Payne has been actively involved in education since 1972. Her experience with people in poverty has given her a different view in approaching students and issues in school. Since 1996, Payne has certified 7,000 trainers in “A Framework for Understanding Poverty.”
“Let me tell you a couple of more rules of poverty. First, the noise level is higher. Let me explain to you why,” Payne said. “First, you have more people living in a smaller space. Second, you keep the TV on and whatever else because it drowns out noises you don’t want to hear.”
Payne went on to say another hidden rule in generational poverty is that important information is given nonverbally.
“Everybody in this room gives about 240 nonverbal signals at any given time,” Payne said. “When you are in a survival environment, you learn to pay attention to nonverbal, because nonverbal tells you a person’s intent.”
According to Payne, survival is one of three matters of focus for people in poverty. The other two are relationships and entertainment.
“Poverty is painful and one of the tools you use to survive is entertainment, because it takes away the pain,” Payne explained.
Dr. Jerry Faulkner, Cleveland State’s former vice president for Academic Affairs, sought Payne out to speak at this year’s in-service. Faulkner hoped Payne would provide insight into the minds and behaviors of the students in and surrounding Cleveland State. This includes the students from generational poverty backgrounds, as well as the middle class and wealthy.
“As educators, we need to understand the culture, language, and attitudes that often accompany the economic state,” Faulkner said in a recent press release.
Payne provided insight and several hidden rules for each one of the backgrounds.
“In your role as staff members you will help your students if you form relationships. There is much these students do not know,” Payne revealed. “Number one: [the students who come from poverty] do not know that it is going to be lonely. Number two: [the students] do not know that it is going to be frustrating and discouraging at times. If they are the first to go to college in their family, then they do not have the stories that middle class or wealthy students receive from their parents.”
On the other end of the spectrum, Payne discussed the hidden rules of wealth.
“One thing people do not know is there is no place more competitive to live than new money,” Payne began. “You have the money to give your children opportunities, but not the connections. The only way for your child then to have those opportunities is by your child being the best. When a parent comes to you and says, ‘My child needs to receive straight As,’ they are not joking.”
The five hidden rules of wealth are: It’s not OK to not be perfect; details make or break you; if you do not have connections or wealth you will be grilled on your expertise; time is more important than money; and social exclusion is the weapon of choice.
Payne explained the difference between poverty and wealth is just as large as the difference between wealth and the middle class.
“In middle class, if people want to know if you are worthy of respect they ask you what you do,” Payne said. “In wealth, if they want to know if you are worthy of respect they start by asking where you went to graduate school to see if it was Ivy League. If it is not, then they will ask questions about where you travelled.”

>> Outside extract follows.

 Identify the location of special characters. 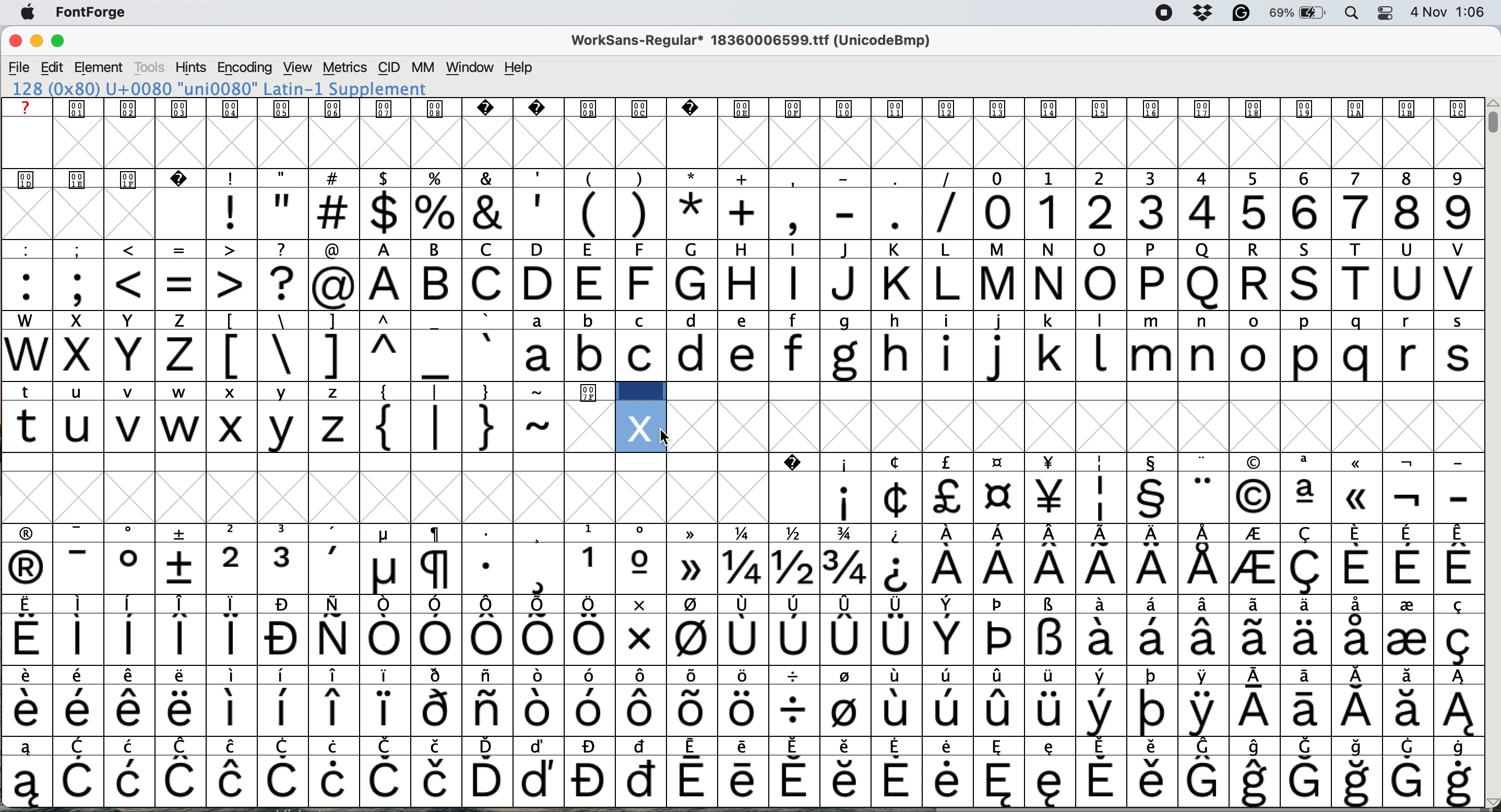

The middle class, according to Payne, base their decisions off of three things: work, achievement and pursuit of material things.
Lauralyn Anderson, the division secretary of Math and Natural Sciences at Cleveland State, said she was pleasantly surprised by how engaged she was by Payne’s presentation.
“The big thing for me is relationships with the students,” Anderson shared. “Instead of being quick to speak, I am really going to stop and think about where they are coming from.”
The second half of Payne’s Tuesday presentation was focused on resources and how resources impact a person and his or her ability to navigate daily life.
When asked what she wanted the audience to take away from the presentation, Payne responded, “That your environment shapes so much of your knowledge base and your knowledge base is such a form of privilege.”